Ada Limón, Author, Poet

Ada Limón is a poet and author of Lucky Wreck, This Big Fake World (both debuted in 2006), Sharks in the Rivers (2010), and Bright Dead Things (2015), which was a finalist for the National Book Award, the Kingsley Tufts Award, and the National Book Critics Circle Award. Her latest book, The Carrying, is the winner of the 2018 National Book Critics Circle Award. She is the recipient of fellowships from the New York Foundation for the Arts, the Provincetown Fine Arts Work Center, and the Kentucky Foundation for Women. She’s been published in journals such as The New Yorker, Pleiades: Literature in Context, Harvard Review, and many others. She serves on the faculty of the Queens University of Charlotte low residency MFA program and the 24Pearl Street online program for the Provincetown Fine Arts Work Center. She also works as a freelance writer and lives in Lexington, Kentucky.

Jordan Nakamura: Congratulations on your book! You have a distinct style that you’ve been able to retain and hone over several books now. I’m wondering what your relationship is with voice and style. Do you ever try to deviate and depart from a poem that sounds like you? Is style something you stay anchored to intentionally?

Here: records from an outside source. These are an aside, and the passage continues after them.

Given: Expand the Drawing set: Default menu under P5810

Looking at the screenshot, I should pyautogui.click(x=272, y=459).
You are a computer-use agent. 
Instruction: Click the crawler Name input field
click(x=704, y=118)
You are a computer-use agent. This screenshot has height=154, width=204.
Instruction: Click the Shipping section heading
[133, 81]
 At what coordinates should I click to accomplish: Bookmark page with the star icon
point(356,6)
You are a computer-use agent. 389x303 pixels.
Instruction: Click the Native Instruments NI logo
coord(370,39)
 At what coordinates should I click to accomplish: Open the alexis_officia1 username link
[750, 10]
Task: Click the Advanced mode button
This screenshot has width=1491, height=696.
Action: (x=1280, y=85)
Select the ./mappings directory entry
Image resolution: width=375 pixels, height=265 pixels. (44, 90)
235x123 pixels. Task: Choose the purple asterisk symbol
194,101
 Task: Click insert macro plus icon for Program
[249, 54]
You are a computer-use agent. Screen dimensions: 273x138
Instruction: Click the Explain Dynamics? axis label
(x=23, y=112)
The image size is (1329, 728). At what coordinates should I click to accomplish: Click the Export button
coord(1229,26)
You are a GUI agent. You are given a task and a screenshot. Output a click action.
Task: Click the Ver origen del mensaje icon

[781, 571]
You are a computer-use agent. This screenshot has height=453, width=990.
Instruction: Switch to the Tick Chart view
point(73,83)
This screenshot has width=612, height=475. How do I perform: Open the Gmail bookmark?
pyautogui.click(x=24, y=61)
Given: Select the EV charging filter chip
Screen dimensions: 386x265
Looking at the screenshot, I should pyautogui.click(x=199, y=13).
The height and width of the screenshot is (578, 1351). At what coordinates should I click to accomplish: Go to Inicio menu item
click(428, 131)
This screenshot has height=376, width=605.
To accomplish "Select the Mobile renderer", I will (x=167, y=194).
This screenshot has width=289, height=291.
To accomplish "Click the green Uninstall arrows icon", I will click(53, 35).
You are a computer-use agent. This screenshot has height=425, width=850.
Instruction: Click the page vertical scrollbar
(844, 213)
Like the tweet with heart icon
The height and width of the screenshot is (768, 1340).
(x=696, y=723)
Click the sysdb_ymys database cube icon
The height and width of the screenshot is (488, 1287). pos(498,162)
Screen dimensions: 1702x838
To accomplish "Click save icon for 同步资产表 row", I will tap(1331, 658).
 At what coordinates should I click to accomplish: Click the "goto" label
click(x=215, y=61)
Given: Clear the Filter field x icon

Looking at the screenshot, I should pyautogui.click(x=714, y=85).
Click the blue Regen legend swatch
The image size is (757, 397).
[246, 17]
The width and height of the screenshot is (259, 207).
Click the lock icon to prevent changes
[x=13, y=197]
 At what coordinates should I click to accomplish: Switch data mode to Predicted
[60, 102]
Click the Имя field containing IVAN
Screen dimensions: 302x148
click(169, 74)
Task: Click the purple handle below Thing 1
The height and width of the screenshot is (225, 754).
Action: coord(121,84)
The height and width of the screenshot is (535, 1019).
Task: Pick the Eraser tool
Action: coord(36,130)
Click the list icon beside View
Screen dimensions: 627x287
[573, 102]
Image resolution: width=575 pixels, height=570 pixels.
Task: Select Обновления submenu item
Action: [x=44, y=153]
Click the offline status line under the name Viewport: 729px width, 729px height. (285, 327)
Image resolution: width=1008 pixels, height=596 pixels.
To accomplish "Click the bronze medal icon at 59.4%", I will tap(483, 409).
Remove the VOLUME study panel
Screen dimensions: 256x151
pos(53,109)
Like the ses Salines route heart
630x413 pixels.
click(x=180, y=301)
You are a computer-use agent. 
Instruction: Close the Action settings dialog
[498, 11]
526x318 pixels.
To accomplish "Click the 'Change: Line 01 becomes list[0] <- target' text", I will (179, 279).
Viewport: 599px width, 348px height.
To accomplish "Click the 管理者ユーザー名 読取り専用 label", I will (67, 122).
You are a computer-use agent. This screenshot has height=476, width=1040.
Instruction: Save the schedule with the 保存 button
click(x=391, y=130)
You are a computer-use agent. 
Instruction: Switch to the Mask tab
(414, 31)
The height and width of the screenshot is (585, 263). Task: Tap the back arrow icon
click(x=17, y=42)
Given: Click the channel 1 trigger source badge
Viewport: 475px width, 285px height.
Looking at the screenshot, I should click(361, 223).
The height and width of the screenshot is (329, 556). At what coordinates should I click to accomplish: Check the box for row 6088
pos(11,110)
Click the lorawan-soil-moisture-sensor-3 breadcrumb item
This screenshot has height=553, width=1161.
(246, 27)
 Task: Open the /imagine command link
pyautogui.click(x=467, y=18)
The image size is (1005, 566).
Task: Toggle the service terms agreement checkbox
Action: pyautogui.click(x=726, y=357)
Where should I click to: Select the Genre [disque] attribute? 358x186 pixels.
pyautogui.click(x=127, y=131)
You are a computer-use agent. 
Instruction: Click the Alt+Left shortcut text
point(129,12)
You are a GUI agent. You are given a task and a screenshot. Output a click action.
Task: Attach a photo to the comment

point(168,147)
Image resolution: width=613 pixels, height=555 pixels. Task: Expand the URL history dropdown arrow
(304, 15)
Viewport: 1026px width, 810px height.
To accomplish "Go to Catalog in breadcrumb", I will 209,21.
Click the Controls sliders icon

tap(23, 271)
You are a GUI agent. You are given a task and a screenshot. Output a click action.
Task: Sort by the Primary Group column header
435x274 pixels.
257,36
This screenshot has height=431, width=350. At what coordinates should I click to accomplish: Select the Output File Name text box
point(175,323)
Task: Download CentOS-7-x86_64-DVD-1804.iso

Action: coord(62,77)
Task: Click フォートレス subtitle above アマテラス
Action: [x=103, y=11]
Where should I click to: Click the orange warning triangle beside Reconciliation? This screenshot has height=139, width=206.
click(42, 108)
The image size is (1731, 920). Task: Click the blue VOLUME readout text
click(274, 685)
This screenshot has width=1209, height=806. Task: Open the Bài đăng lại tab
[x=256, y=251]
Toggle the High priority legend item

Ada Limón: I do think I have a distinct style and that’s primarily due to the fact that I read all my poems out loud in order to make them so that I let my body’s internal rhythm take over and guide the poem’s form and structure. In that sense, the poems come from my body. They come from my body and they come from the way I hear the universe, as Robert Hass says, “the faint music under things.” I do try to change my style and the way I enter a poem each time, but the music of my world is loud and what I hear is unique to me and often takes over, even if I’m trying to get out of myself.

JN: This collection has been described as some of your most personal work. It’s almost like there’s a greater freedom to be more articulate to explore your own life and identity. Could you talk about how you enter into the kind of honesty that characterizes the book?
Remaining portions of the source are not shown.